**DATASET EXTRACT:**
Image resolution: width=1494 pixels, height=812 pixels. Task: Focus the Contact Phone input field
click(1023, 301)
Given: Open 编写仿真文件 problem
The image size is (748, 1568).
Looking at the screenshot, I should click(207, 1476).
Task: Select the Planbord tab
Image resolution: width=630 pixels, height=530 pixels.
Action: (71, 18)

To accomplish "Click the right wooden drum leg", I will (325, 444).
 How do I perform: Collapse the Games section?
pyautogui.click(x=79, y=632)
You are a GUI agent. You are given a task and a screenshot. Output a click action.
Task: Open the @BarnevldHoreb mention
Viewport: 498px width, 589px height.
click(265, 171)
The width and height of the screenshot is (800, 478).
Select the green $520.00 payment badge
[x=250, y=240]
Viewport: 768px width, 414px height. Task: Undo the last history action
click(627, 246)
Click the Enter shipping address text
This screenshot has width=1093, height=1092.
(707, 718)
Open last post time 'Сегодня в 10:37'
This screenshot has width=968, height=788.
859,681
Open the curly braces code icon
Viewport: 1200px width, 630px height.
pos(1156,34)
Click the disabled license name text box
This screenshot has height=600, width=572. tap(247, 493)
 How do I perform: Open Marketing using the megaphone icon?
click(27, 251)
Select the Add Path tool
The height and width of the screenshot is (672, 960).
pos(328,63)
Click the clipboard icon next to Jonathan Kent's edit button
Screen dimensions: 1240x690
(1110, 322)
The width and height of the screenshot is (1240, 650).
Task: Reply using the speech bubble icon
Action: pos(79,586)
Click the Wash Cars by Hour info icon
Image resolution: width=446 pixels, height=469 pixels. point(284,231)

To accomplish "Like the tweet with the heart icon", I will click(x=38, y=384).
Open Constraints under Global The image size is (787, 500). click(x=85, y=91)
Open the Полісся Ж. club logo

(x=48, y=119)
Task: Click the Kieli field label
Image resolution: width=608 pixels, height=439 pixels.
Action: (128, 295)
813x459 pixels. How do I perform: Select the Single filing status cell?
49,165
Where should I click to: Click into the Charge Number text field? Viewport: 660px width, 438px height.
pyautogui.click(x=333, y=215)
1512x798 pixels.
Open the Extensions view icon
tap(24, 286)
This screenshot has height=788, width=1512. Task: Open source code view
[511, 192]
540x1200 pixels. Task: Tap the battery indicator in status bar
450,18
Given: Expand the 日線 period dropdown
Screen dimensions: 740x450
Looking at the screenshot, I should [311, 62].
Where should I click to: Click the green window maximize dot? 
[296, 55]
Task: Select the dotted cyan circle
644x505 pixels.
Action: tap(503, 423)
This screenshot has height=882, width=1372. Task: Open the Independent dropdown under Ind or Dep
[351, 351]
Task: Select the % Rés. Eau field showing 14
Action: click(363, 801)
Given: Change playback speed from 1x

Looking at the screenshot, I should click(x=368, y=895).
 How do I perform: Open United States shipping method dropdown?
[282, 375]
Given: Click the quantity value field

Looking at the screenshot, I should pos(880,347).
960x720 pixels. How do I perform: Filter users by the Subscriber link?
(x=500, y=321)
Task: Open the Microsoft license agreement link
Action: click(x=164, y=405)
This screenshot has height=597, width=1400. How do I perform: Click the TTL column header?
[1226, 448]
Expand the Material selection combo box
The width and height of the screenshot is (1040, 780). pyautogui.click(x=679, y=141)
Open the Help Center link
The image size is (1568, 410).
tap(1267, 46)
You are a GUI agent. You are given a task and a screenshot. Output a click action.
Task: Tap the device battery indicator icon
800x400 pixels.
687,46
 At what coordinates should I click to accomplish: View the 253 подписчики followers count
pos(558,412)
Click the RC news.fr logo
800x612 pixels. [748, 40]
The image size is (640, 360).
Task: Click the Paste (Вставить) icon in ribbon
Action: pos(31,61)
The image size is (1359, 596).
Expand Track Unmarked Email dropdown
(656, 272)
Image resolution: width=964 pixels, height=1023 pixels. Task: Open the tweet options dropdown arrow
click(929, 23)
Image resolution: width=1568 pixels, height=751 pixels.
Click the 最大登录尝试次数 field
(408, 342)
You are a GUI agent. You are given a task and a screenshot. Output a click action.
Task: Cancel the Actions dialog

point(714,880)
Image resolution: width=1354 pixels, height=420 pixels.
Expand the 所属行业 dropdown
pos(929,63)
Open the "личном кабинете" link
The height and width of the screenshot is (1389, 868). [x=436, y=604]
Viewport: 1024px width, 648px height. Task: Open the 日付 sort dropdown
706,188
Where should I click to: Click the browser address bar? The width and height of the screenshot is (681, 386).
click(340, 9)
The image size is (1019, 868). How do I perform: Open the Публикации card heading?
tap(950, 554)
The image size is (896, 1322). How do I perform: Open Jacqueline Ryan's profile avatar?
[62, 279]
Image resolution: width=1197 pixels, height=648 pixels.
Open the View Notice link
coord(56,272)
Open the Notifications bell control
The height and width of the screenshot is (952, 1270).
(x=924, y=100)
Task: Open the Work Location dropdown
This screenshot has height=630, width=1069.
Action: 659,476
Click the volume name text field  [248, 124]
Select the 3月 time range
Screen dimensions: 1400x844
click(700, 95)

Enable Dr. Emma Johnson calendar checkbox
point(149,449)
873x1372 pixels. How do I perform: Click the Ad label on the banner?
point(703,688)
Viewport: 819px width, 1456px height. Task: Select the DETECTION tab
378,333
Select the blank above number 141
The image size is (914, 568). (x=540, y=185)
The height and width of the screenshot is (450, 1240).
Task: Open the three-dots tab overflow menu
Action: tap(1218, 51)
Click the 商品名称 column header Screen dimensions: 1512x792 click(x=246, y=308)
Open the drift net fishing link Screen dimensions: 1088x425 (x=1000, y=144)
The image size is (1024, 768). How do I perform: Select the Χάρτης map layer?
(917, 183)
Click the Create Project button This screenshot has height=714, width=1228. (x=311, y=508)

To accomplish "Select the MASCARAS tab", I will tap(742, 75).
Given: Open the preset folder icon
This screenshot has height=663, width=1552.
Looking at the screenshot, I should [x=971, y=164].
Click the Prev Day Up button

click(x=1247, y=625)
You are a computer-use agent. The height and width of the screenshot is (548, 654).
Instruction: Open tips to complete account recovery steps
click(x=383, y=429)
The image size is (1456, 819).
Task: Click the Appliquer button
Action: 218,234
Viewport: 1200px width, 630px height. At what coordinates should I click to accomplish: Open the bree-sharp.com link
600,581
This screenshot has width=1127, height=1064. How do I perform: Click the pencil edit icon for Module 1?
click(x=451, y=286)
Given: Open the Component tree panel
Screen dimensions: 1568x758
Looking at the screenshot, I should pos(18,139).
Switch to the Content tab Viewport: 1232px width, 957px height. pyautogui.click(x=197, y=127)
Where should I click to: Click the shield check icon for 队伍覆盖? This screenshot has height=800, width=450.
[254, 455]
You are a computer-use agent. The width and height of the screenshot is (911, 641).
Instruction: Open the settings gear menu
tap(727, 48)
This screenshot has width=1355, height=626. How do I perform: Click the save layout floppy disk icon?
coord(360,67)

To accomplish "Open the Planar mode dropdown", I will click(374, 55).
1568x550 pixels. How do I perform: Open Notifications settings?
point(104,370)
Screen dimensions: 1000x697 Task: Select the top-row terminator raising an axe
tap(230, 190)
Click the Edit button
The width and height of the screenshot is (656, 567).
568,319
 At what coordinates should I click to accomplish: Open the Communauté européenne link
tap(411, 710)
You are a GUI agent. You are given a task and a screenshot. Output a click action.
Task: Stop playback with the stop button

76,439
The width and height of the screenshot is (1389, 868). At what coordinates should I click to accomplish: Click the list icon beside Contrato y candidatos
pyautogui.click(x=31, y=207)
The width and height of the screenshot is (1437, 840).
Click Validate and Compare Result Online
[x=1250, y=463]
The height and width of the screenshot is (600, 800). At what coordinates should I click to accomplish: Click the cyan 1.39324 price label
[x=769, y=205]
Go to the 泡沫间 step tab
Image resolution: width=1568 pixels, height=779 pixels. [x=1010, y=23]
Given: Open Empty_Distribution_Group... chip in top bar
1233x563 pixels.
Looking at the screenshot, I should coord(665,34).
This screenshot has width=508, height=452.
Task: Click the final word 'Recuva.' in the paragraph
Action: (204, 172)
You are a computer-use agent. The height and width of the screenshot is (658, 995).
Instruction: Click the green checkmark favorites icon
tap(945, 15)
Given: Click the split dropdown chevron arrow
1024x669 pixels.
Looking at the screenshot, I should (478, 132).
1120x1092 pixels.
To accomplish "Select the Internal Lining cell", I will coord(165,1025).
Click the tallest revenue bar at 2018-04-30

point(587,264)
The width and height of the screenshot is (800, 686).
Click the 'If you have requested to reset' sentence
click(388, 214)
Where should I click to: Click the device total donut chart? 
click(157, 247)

**PROBLEM TO SOLVE:** Answer with the exact lines running from the one that contains "Where should I click to: Click the device" through the last line of the data. Include no other line.

**RESULT OF THE TASK:**
Where should I click to: Click the device total donut chart? 
click(157, 247)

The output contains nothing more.